* RECORDS SUPPLIED
#####

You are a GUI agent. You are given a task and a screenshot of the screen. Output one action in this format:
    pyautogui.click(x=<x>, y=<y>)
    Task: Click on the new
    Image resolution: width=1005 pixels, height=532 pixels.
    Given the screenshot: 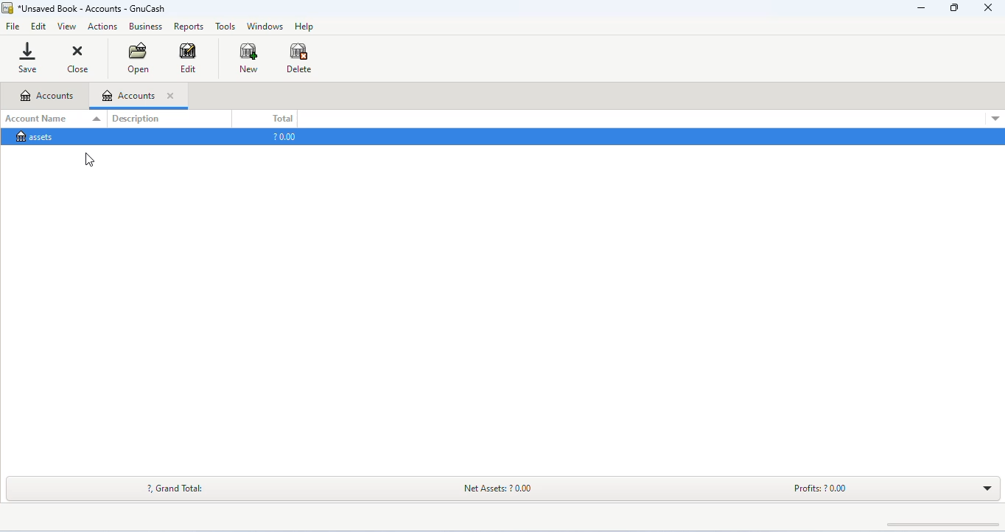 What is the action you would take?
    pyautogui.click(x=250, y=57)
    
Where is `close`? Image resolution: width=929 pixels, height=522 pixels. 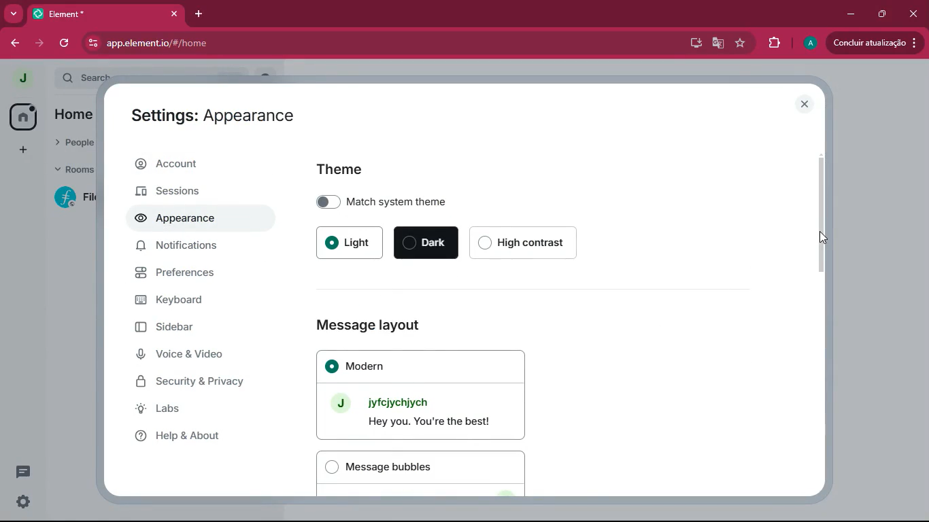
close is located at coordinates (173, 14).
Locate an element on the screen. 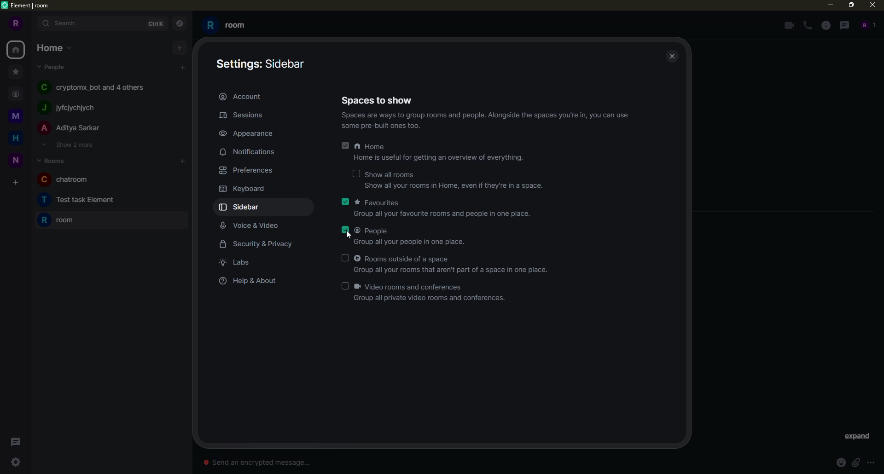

#####

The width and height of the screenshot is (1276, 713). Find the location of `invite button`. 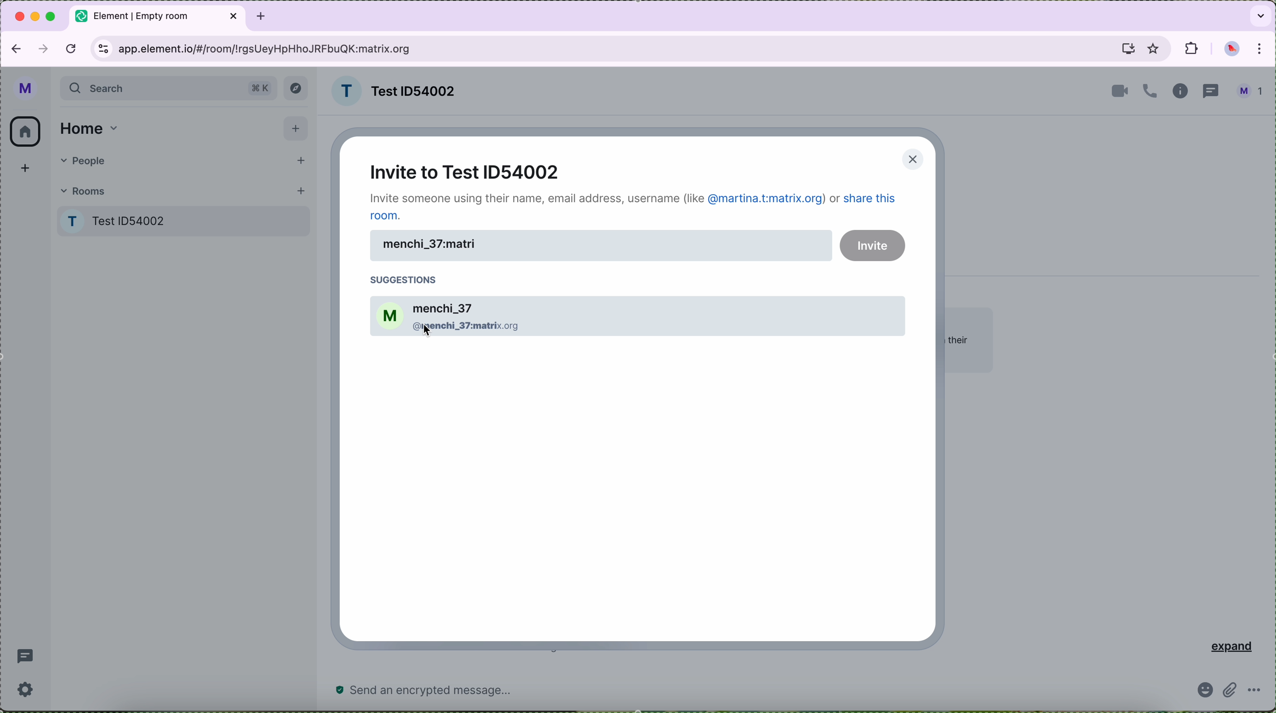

#####

Replace "screen" with "display" in the records from the line with "pixels, height=522 pixels." to the line with "Locate an element on the screen.". Write out only those lines, otherwise unchanged and without the pictures.

Where is `close`? Image resolution: width=929 pixels, height=522 pixels. 
close is located at coordinates (173, 14).
Locate an element on the display. 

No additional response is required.